Mills College Art Museum Director Stephanie Hanor speaking into a microphone in front of wall displaying the text 'Mills College Art Museum: 100 Years.'
Museum Director Stephanie Hanor at the centennial event (Image Credit)

Green Film Festival of SF | Drowned Land & The Congress

Category: Film

Date: Monday, October 27th @ 6pm (Add to Google Calendar)

Location: 4-Star Theater (SF)

Price Range: $16

Why I Care: The Green Film Festival of SF brings together filmmakers and viewers who want to engage with environmental issues. Screenings are grouped by subject matter, with Drowned Land focusing on Oklahoma’s Kiamichi River and The Congress documenting how Indonesian indigenous communities across 17,000 islands mobilized against the climate crisis. Though set in vastly different landscapes, both documentaries illuminate how indigenous communities have raised their voices to protect the environments on which they depend.

Featured image from the Mystic Film Festival submission "The Congress."
Image Credit

Litquake | Lit Crawl

Category: Literary

Date: Saturday, October 25th @ 3pm (Add to Google Calendar)

Location: See Full Map & Schedule (SF)

Price Range: Free

Why I Care: The Mission District transforms into a literary wonderland during Litquake’s Lit Crawl. Litquake is a weeks-long literary festival connecting writers and readers through book talks, workshops, and its tipsy finale: Lit Crawl. This pub crawl with a twist turns every bar on the map into a venue for readings, with drinks available for purchase. Tailgating starts at 3pm and the main crawl runs 5-9pm, but not to worry, night owls: the official after-party kicks off at 9pm.

Litquake Foundation | Literary Festival | San Francisco
Image Credit

PRELUDE: A work-in-progress showing of PIT

Category: Dance

Date: Friday, October 24th @ 7pm (Add to Google Calendar)

Location: Zaccho Dance Theatre (SF)

Price Range: $13

Why I Care: Natasha Adorlee is an Emmy-winning, interdisciplinary artist who blends dance, film, and design. PRELUDE offers a work-in-progress peek at Adorlee’s PIT, which incorporates contemporary and aerial dance within a staged bullring. Performers include members from Oakland Ballet Company, Alonzo King Lines Ballet, Dance Theatre of San Francisco, and RAWdance, making for a powerhouse lineup of Bay Area kinetic talent.

Concept o4 presents PRELUDE
Image Credit

Cine+Más | Las Muertes Más Bellas del Mundo/The Most Beautiful Deaths in the World

Category: Film

Date: Wednesday, October 29th @ 6:30pm (Add to Google Calendar)

Location: Artists’ Television Access (SF)

Price Range: $13

Why I Care: Cine+Mas SF is hosting its 17th San Francisco Latino Film Festival at theaters across the city.
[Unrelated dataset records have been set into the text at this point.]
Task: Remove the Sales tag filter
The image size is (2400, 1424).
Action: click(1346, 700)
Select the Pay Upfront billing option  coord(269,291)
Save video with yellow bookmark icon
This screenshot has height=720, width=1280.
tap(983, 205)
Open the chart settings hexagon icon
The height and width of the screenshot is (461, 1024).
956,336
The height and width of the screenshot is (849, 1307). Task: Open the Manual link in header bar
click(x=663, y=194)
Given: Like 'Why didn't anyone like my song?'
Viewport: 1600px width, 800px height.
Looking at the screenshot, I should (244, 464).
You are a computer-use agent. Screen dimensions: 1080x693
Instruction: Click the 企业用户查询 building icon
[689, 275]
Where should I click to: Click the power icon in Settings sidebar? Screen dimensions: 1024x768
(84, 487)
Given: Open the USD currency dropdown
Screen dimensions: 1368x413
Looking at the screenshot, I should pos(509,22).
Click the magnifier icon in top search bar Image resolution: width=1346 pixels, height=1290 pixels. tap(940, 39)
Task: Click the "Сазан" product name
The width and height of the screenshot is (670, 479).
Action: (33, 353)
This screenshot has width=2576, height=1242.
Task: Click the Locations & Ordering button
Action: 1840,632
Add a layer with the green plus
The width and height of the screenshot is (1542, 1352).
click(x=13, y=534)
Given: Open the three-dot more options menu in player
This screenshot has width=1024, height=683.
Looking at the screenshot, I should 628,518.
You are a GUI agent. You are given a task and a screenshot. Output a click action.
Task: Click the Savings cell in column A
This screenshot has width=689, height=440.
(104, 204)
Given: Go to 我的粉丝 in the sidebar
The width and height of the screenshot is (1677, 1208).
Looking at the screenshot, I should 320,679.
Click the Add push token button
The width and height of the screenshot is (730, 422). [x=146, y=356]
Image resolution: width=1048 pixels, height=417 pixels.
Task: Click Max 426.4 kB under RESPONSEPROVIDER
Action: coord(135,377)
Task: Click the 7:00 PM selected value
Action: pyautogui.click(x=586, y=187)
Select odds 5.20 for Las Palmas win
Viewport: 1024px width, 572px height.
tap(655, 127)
The festival highlights filmmakers from 20+ countries across the US, Latin America, Spain, and Portugal whose work centers the Latino experience. Las Muertes Más Bellas del Mundo follows the families of five artists who fled El Salvador’s civil war for Washington, D.C. in the 1980s. The title pulls from an eponymous poem by the film’s Salvadoran auteur, Quique Aviles, who documents not only these artists’ stories but also his own path to healing after his country’s internal violence.

LAS MUERTES FILM
Image Credit

Opening Celebration | Rave into the Future

Category: Art & Dance

Date: Friday, October 24th @ 7pm (Add to Google Calendar)

Location: Asian Art Museum (SF)

Price Range: $30

Why I Care: Curator Naz Cuguoglu calls her exhibition Rave into the Future “a love letter to the dance floor.” Featuring 20 works by queer and women artists of West Asian descent, the exhibition explores how rave culture has introduced global audiences to West Asian musical genres. Cuguoglu has curated video, sculpture, photography, and immersive experiences that make the museum a living space for the art form. The opening includes performances and activations by Bay Area dancers and DJs.

Want to rave before sundown? Hit up the museum’s Free First Sunday “baby rave” on December 7th.